“Rowardennan Bonsai” – Rowardennan, Loch Lomond, Scotland – Karl Williams – Featured Photographer
Whoa! An image from Scotland featured two days in a row? When you have two amazing photos, why not? The famous tree looks like it was painted in oil while the reflection is a perfect water color rendition. When Mother Nature and Karl team up, beautiful things happen. Don’t believe me? Then slide on over to Karl’s website below after reading about how he shot this image and you will want to book your next flight to the British Isles.
This tree, known widely as the Rowardennan Bonsai for obvious reasons, is a Scots Pine growing in a soil-filled pocket of rock at Rowardennan on the Eastern shore of Loch Lomond, the largest inland body of open water in Scotland (and, in fact, mainland Great Britain). The tree is a magnet for photographers but has two notable problems shot-wise, the first of which is that the precise location and the water level in the Loch often combine to make it extremely difficult to get a good set-up point to isolate the tree from a potentially distracting background. The second, and greater, problem is that the area is also a magnet for campers – many of whom appear to have a perverse desire to pitch their (seemingly always bright red) tents in the most inconvenient and unavoidable (from a photography standpoint) position possible, and many of whom can’t resist the opportunity (a) to get involved in the photographic process by “posing” in the field of view or, worse still, (b) to give advice.

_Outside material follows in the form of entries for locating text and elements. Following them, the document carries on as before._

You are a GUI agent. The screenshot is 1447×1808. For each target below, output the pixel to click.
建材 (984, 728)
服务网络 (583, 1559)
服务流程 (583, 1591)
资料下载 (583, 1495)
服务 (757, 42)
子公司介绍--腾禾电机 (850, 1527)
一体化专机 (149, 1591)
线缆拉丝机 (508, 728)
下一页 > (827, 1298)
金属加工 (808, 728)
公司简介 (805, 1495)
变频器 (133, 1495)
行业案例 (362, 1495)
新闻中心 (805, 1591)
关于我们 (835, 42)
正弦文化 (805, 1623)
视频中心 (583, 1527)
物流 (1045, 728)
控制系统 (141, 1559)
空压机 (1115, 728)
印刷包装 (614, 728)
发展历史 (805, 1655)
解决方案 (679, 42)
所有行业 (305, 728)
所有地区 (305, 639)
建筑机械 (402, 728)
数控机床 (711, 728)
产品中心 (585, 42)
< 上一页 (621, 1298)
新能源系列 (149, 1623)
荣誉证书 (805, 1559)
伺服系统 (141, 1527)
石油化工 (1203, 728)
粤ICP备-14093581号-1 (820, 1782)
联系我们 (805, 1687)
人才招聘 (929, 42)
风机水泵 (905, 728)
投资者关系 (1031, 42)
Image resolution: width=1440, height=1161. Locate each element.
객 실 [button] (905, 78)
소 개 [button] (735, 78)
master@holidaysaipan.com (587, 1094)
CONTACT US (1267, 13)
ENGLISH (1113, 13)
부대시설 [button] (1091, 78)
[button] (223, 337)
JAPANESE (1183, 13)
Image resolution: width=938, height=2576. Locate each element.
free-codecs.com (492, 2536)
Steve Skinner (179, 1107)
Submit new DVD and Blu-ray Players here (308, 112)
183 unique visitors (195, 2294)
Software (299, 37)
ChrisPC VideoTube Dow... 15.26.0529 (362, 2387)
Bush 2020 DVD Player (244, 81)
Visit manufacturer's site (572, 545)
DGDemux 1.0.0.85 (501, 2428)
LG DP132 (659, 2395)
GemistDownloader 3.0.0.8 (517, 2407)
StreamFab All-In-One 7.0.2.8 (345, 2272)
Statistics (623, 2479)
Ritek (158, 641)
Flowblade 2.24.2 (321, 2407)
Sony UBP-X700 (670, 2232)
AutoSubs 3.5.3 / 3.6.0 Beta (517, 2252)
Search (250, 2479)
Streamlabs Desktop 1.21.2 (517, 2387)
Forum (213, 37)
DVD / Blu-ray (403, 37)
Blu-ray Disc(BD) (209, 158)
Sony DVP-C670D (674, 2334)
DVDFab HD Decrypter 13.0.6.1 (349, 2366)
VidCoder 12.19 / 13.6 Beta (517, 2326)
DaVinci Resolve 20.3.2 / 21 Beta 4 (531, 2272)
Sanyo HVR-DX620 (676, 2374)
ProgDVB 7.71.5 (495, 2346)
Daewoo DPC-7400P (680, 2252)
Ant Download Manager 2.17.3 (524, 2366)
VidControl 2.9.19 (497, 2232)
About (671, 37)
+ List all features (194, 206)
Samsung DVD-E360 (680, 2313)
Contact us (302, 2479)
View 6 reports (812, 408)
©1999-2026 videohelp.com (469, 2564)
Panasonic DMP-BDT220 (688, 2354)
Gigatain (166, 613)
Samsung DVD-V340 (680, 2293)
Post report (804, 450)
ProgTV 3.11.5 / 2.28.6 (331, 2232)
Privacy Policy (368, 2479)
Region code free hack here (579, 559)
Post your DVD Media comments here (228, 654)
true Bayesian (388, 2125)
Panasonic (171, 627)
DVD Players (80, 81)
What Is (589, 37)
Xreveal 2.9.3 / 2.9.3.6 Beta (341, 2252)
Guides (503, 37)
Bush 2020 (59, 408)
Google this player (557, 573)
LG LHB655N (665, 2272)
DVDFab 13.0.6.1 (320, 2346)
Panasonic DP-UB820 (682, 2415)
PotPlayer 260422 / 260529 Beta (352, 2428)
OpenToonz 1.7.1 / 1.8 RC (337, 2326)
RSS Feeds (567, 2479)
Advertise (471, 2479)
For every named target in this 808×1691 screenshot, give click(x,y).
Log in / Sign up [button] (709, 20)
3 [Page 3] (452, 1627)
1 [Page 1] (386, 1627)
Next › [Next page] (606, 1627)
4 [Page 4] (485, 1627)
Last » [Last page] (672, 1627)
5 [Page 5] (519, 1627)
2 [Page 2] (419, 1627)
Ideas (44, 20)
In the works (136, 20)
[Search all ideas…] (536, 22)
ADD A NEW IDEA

On this particular day, I was lucky – the breeze wasn’t strong enough to give rise to “ghosting” of tree branches with a multiple-shot HDR set of images, the water level was low enough to get a suitable set-up point in the dry, and there were no “happy campers” to contend with. The long exposure was an attempt to bring some “regularity” to the water surface and thereby enhance the reflection of the tree for compositional purposes. One minor problem arose, though: an unwanted duck swam through one of the shots but the long exposure (and a little bit of cloning at the processing stage) got rid of any “nasties” from him. (Q: Do I ever shoot wildlife? A: No, but I’ve been sorely tempted on occasions!).
One final point – in answer to those who might be curious as to the thought-processes and emotions which drove me to take this shot: the only thought that ran through my head prior to taking this shot is that which goes through my head with ALL shots – “Hmm, I think that’ll go!”. Sorry to disappoint, but it really is that simple!